From the Departments of Epidemiology.
Sex Transm Dis. 2018 Oct;45(10):696-702. doi: 10.1097/OLQ.0000000000000854.
The ideal approach to triaging sexually transmitted disease (STD) clinic patients between testing-only express visits and standard visits with clinician evaluation is uncertain.
In this cross-sectional study, we used classification and regression tree analysis to develop and validate the optimal algorithm for predicting which patients need a standard visit with clinician assessment (i.e., to maximize correct triage). Using electronic medical record data, we defined patients as needing a standard visit if they reported STD symptoms, received any empiric treatment, or were diagnosed as having an infection or syndrome at the same visit. We considered 11 potential predictors for requiring medical evaluation collected via computer-assisted self-interview when constructing the optimized algorithm. We compared test characteristics of the optimized algorithm, the Public Health-Seattle and King County STD Clinic's current 13-component algorithm, and a simple 2-component algorithm including only presence of symptoms and contact to STD.

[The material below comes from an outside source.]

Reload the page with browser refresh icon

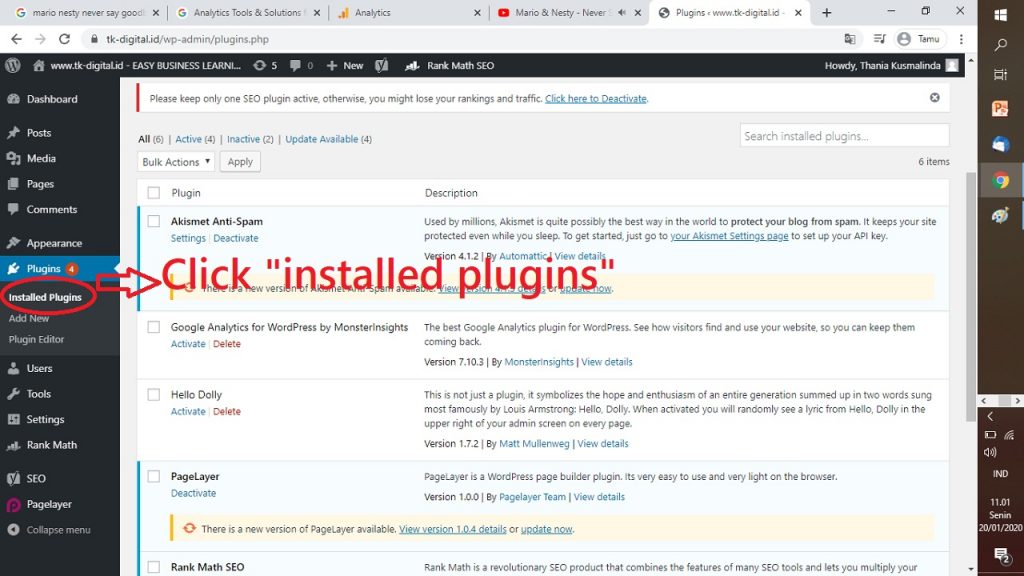tap(65, 39)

From October 2010 to June 2015, 18,653 unique patients completed a computer-assisted self-interview. In the validation samples, the optimized, current, and simple algorithms appropriately triaged 90%, 85%, and 89% of patients, respectively. The optimized algorithm had lower sensitivity for identifying patients needing standard visits (men, 94%; women, 93%) compared with the current algorithm (men, 95%; women, 98%), as did the simple algorithm (men, 91%; women, 93%). The optimized, current, and simple algorithms triaged 31%, 23%, and 33% of patients to express visits, respectively.
The overall performance of the statistically optimized algorithm did not differ meaningfully from a simple 2-component algorithm. In contrast, the current algorithm had the highest sensitivity but lowest overall performance.
对性病(STD)诊所患者进行分类,将仅检测的快速就诊和有临床医生评估的标准就诊区分开来,理想方法仍不确定。
在这项横断面研究中,我们使用分类和回归树分析来制定和验证预测哪些患者需要临床医生评估的标准就诊(即最大程度正确分诊)的最佳算法。使用电子病历数据,如果患者报告 STD 症状、接受任何经验性治疗或在同一就诊时被诊断为感染或综合征,则将其定义为需要标准就诊。在构建优化算法时,我们考虑了通过计算机辅助自访谈收集的 11 种可能的预测因素。我们比较了优化算法、西雅图和金县公共卫生 STD 诊所当前的 13 个组成部分算法以及仅包括症状和接触 STD 的简单 2 个组成部分算法的测试特征。
2010 年 10 月至 2015 年 6 月,共有 18653 名患者完成了计算机辅助自访谈。在验证样本中,优化、当前和简单算法分别适当分诊了 90%、85%和 89%的患者。与当前算法相比(男性 95%,女性 98%),优化算法识别需要标准就诊的患者的敏感性较低(男性 94%,女性 93%),简单算法也是如此(男性 91%,女性 93%)。优化、当前和简单算法分别将 31%、23%和 33%的患者分诊至快速就诊。
统计学优化算法的整体性能与简单的 2 个组成部分算法没有显著差异。相比之下,当前算法的敏感性最高,但整体性能最低。